By Leroy Douresseaux
Oct 27, 2008 - 12:48
|The cover image for Fairy Cube 3 is courtesy of barnesandnoble.com.|
Rated “T+” for “Older Teen”
He remembers his late mother as having green hair and red eyes, so Ian Hasumi wonders if he is a fairy, since he can also see spirits. Ian’s father, noted novelist Kazumi Hasumi, tells his son that he sees spirits because he has an active imagination. After the lizard-spirit, Tokage, takes over his body, Ian suddenly becomes an actual spirit. With the help of his friend, Rin Ishinagi, a teen girl Ian has known since they were children and who also believes in spirits, Ian must stop a conspiracy by the fairy world against humanity.

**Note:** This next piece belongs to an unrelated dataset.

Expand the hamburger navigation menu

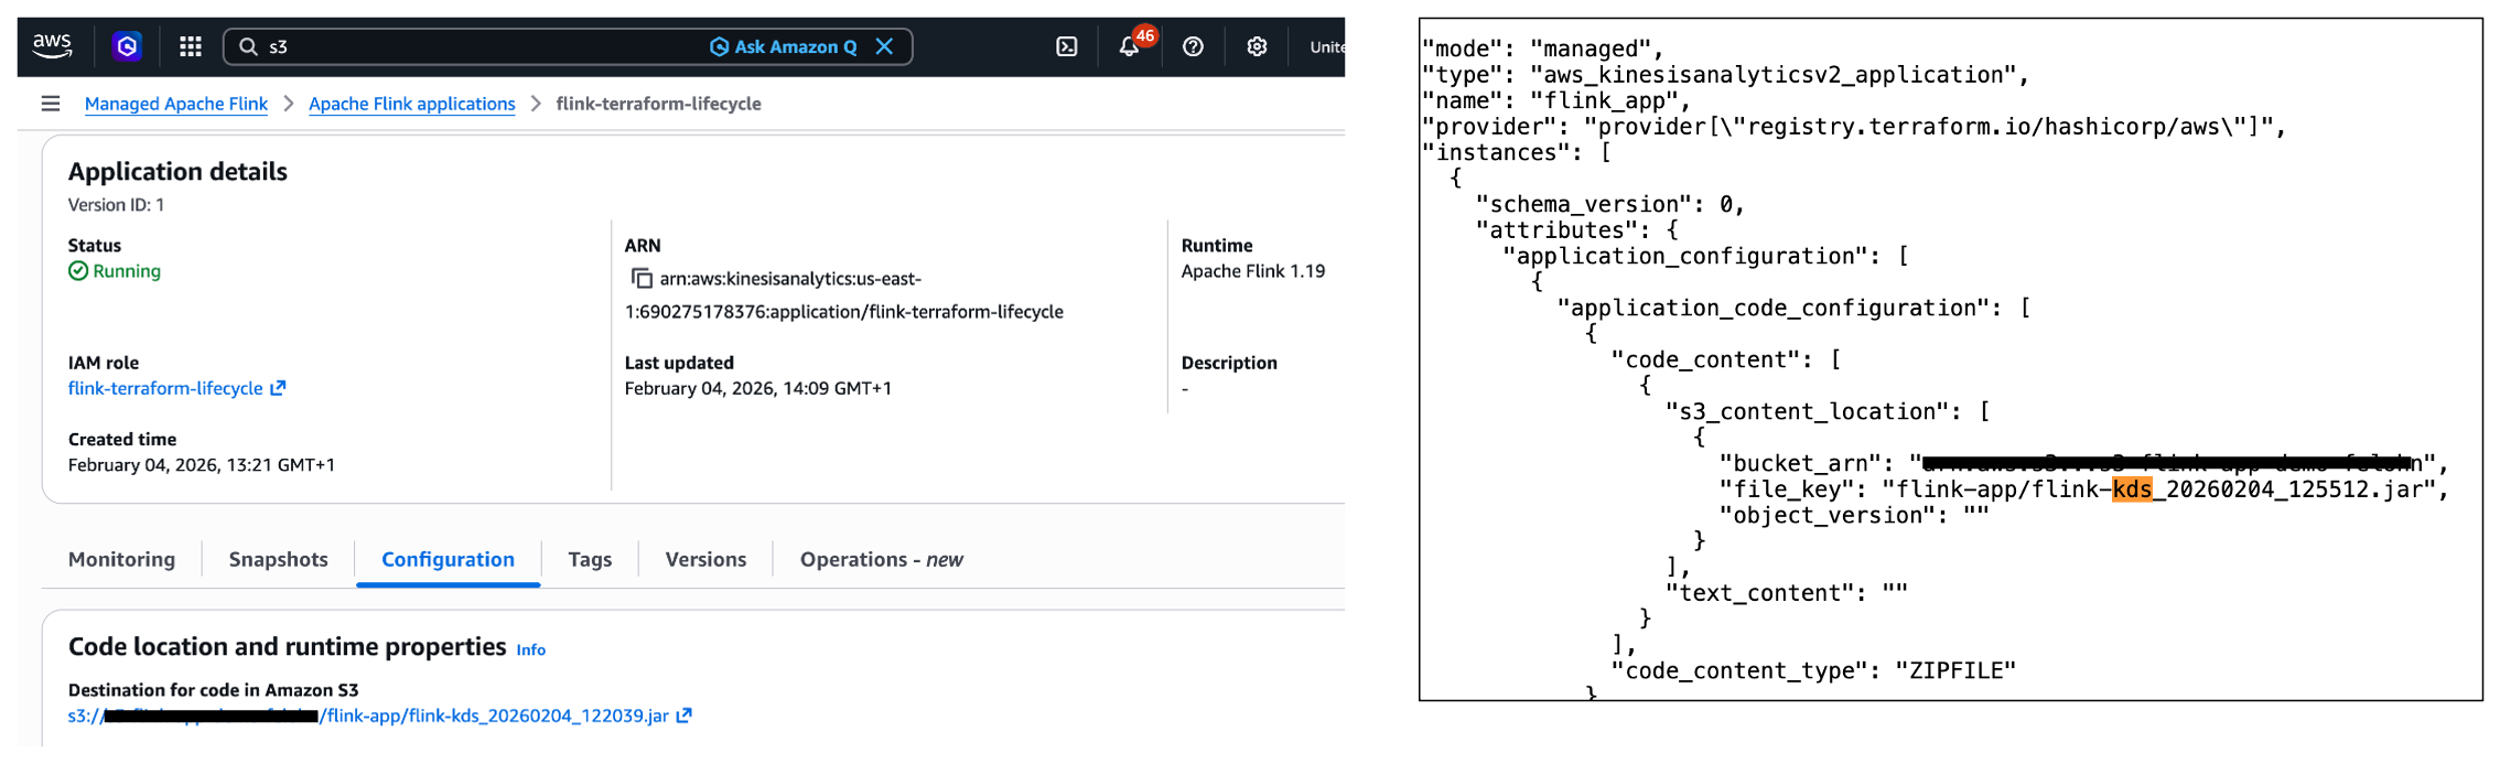click(50, 103)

In Fairy Cube, Vol. 3, the final volume of the series, Balor, the ancient fairy god, fully emerges from the shadows, as the spell that will free him to come into the human world is nearly complete. Balor reveals his massive conspiracy to merge the fairy world with the human world and to punish humanity for its alleged crime against fairies. Rin may be part of that spell, and the long-hidden connection between Ian and Tokage also comes to light.
[This volume also includes the novella, Psycho Knocker by Kaori Yuki.]
THE LOWDOWN: As creator Kaori Yuki’s (Godchild) dense dark fantasy/horror, drama, Fairy Cube, comes to end, I lament what could have been. After a promising start, Fairy Cube was somewhat hampered by Yuki cramming too many characters and subplots into a short series. Three volumes worth of manga is certainly a lot of pages for many narratives, but Kaori Yuki created an epic full of rich darkness that needed to breath over many volumes and seemed painfully squeezed in a short series.
The length of the series doesn’t take away from the gorgeous art of Kaori (and her staff) with its jewel like effects and layered tones. The panels are filled with beautiful characters, environments, things, and shapes. I could stare at this all day. It’s an inimitable vision of Faerie, one that can almost make you believe that it looks unusual enough to be a representation of a real place.
POSSIBLE AUDIENCE: Fans of Kaori Yuki’s other work and fans of dark Faerie will like Fairy Cube.